### Work task A
In the article on the Vermont Legislature's 2021 opening, rewrite the paragraph beginning "The Senate will also be meeting remotely" as a shorter sentence that keeps its main facts.
### Work task B
Carry on the article about the Vermont Legislature's 2021 opening, picking up right after its final sentence.

### Text excerpt
The Vermont Legislature is getting ready to kick off the 2021 session with almost all of the pomp and circumstance occurring remotely.

Even as late as Monday, some of the moving parts of the Wednesday opening of the 2021 session were still developing.

Once lawmakers are sworn in and settle into their jobs, the primary focus of this session is expected to be the state’s continued response to the coronavirus pandemic.

“We are trying to make it a normal first day of session, except that we are on Zoom,” said Democratic state Rep. Jill Krowinski, the presumptive incoming speaker of the House. “All of the same traditions will be happening.”

The House will be governing remotely for at least all of January and February, she said.

The Senate will also be meeting remotely, but Lt. Gov.-elect Molly Gray will be sworn into office Thursday in the Senate chamber.

Gray said she would then preside over her first session from the podium in the Senate chamber while senators will be attending remotely.

Republican Gov. Phil Scott will be sworn in for his third term on Thursday and he is then scheduled to give his inaugural address.

### Source information
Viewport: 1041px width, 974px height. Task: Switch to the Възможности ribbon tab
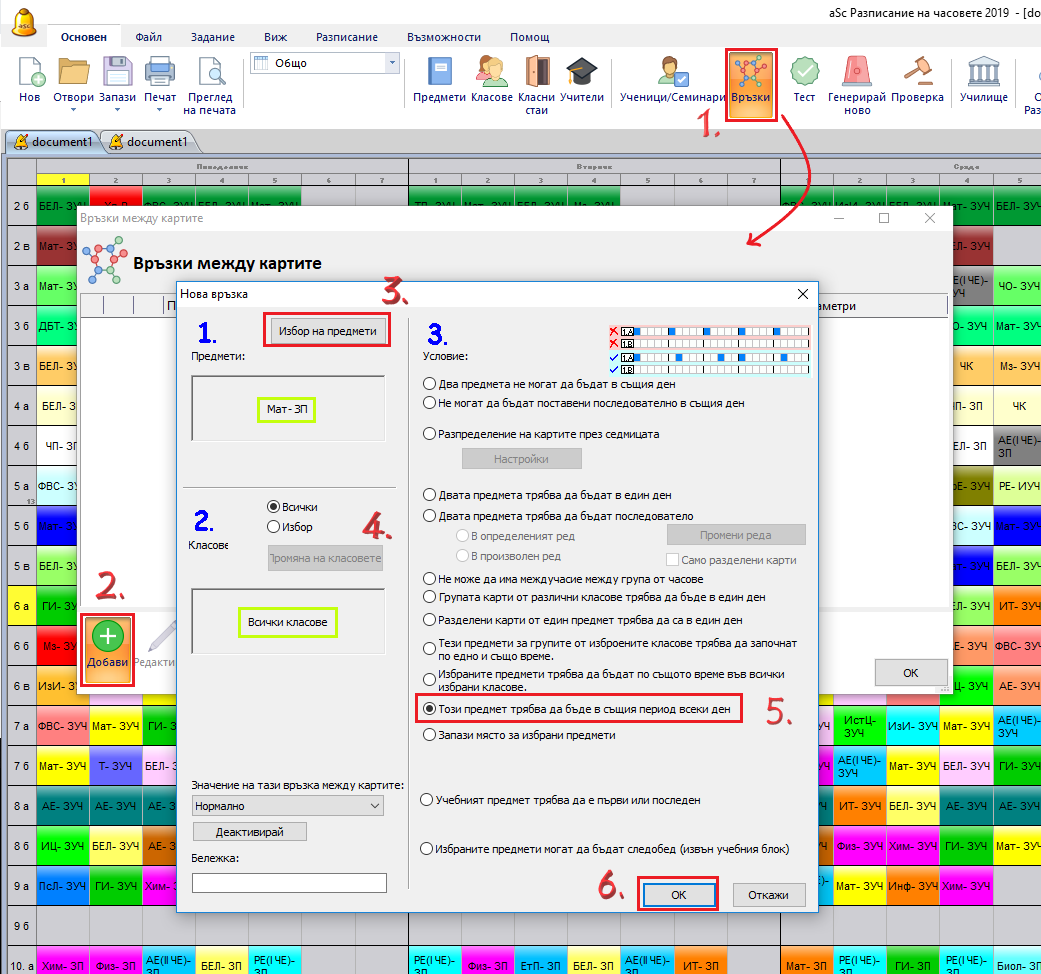(x=444, y=37)
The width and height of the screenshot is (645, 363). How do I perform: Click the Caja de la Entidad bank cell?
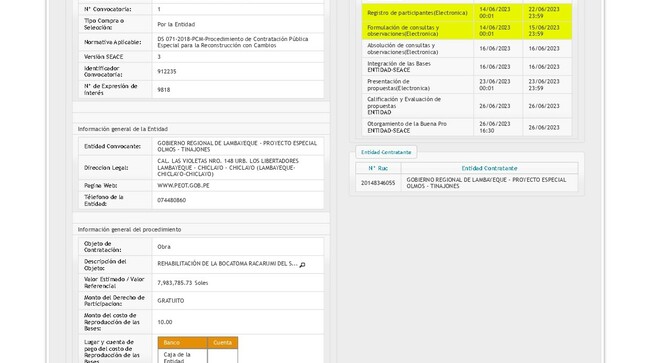coord(182,356)
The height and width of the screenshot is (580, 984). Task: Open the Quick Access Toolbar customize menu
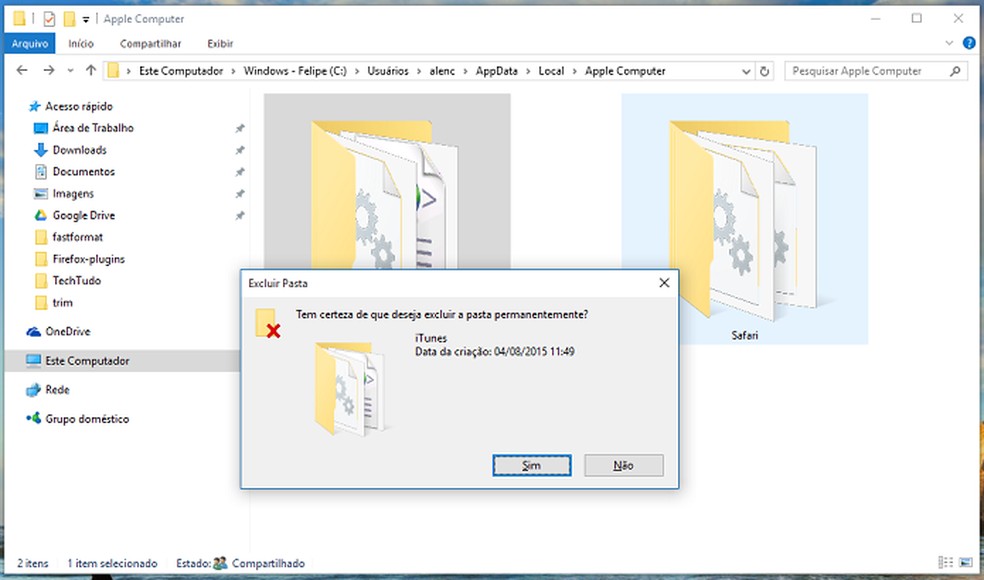87,18

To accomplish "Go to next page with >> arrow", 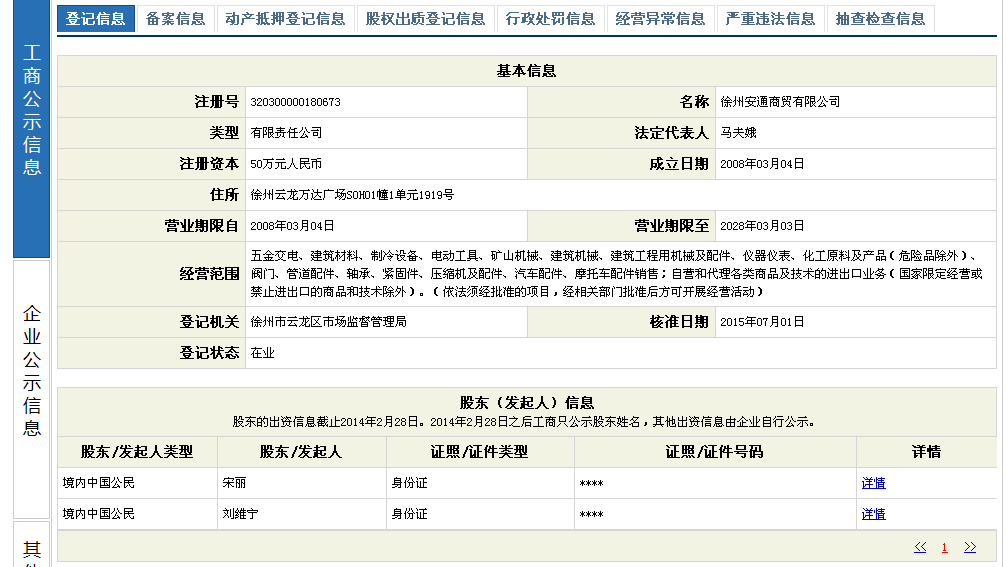I will click(x=969, y=547).
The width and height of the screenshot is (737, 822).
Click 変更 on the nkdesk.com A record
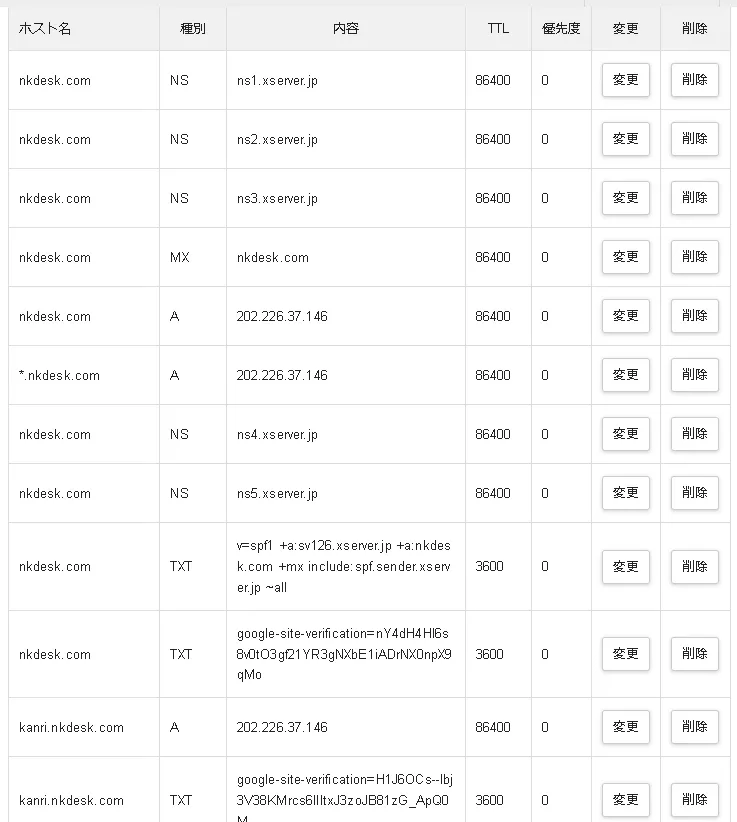(x=625, y=316)
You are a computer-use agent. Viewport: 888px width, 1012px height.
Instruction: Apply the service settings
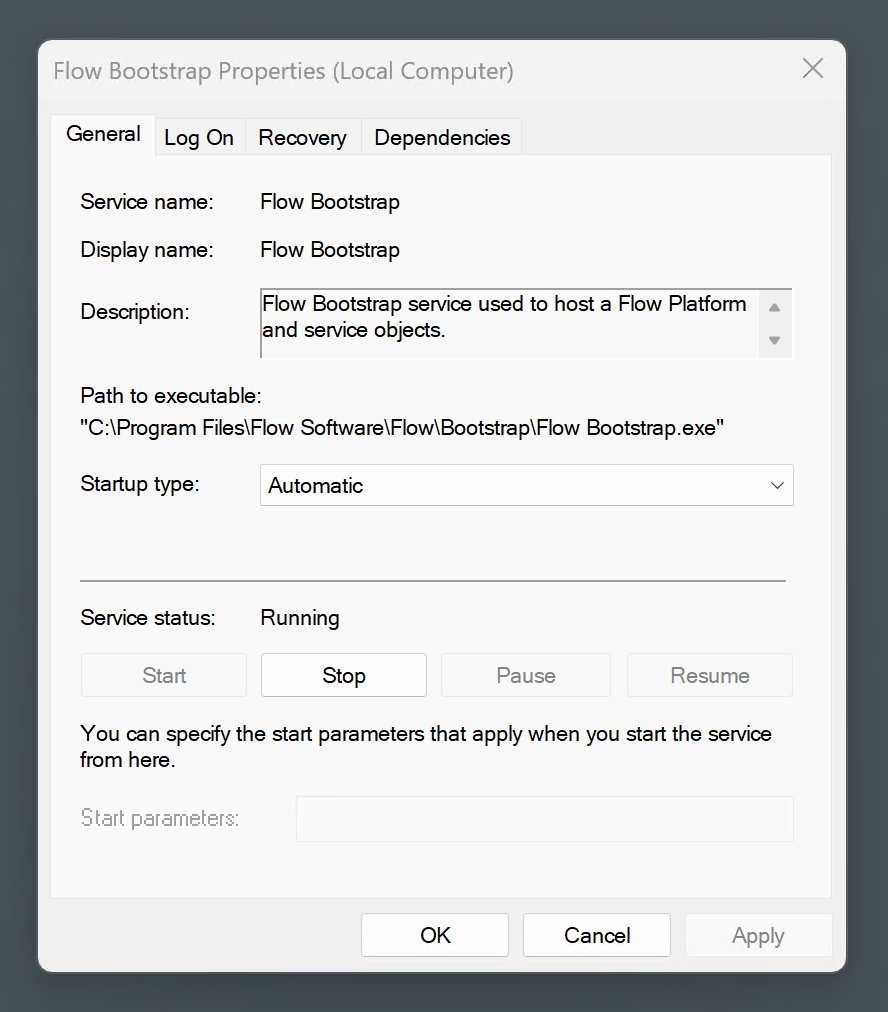click(x=758, y=935)
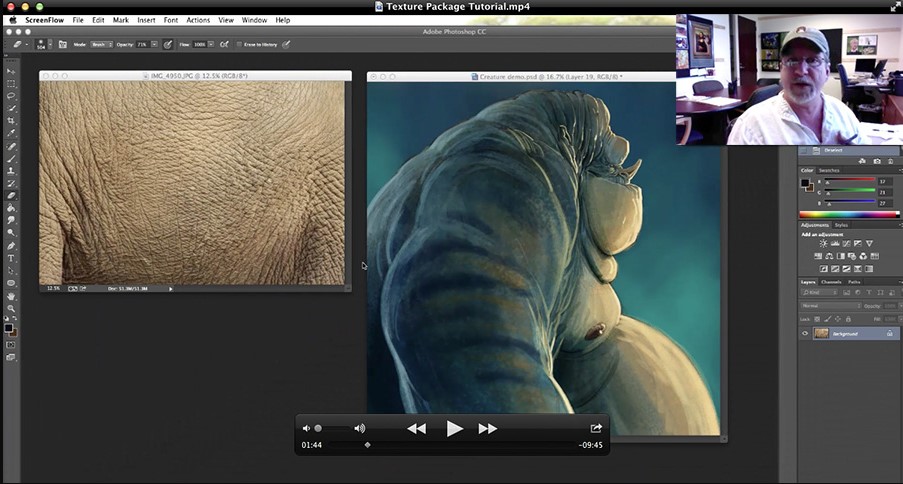
Task: Open the Actions menu in menu bar
Action: point(198,20)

### Task answer A
The Senate will meet remotely, though Lt. Gov.-elect Molly Gray will take her oath Thursday in the Senate chamber.

### Task answer B
Last week, Scott said he would lay out his priorities for the session during his inaugural address.

Krowinski is expected to be elected speaker on Wednesday.

Among some of the specific issues that will be addressed include ensuring everyone has access to broadband internet service. Broadband access is still a challenge for people in many parts of Vermont who are trying to work from home during the pandemic or whose children are trying to go to school from home.

Some families are struggling with affordable and accessible child care and some people are facing housing challenges.

State Sen. Randy Brock, a Republican who is the incoming minority leader in the 30-member body, said he sees broadband as a key issue for the 2021 legislature as well.

But he sees the most significant issue facing the lawmakers as uncertainty — about the course of the COVID-19 pandemic, about the financial challenge facing the state of Vermont and the state’s cities and towns, and about what assistance, if any, will be provided to the states by Congress.

The details are still being worked out about the $900 billion stimulus package passed by Congress late last month. It did not include money for direct help to state and local governments.

New Hampshire

In New Hampshire, the House will meet Wednesday in a parking lot to carry out its first session of 2021, an official in the House speaker’s office confirmed Monday — despite objections from Democrats raised last week.

The 400-member House will hold its Convening Day in Lot A of the University of New Hampshire campus in Durham, with the proceedings broadcast into members’ cars via a loudspeaker outside and an FM radio feed.

The 24-member state Senate will be meeting and voting remotely.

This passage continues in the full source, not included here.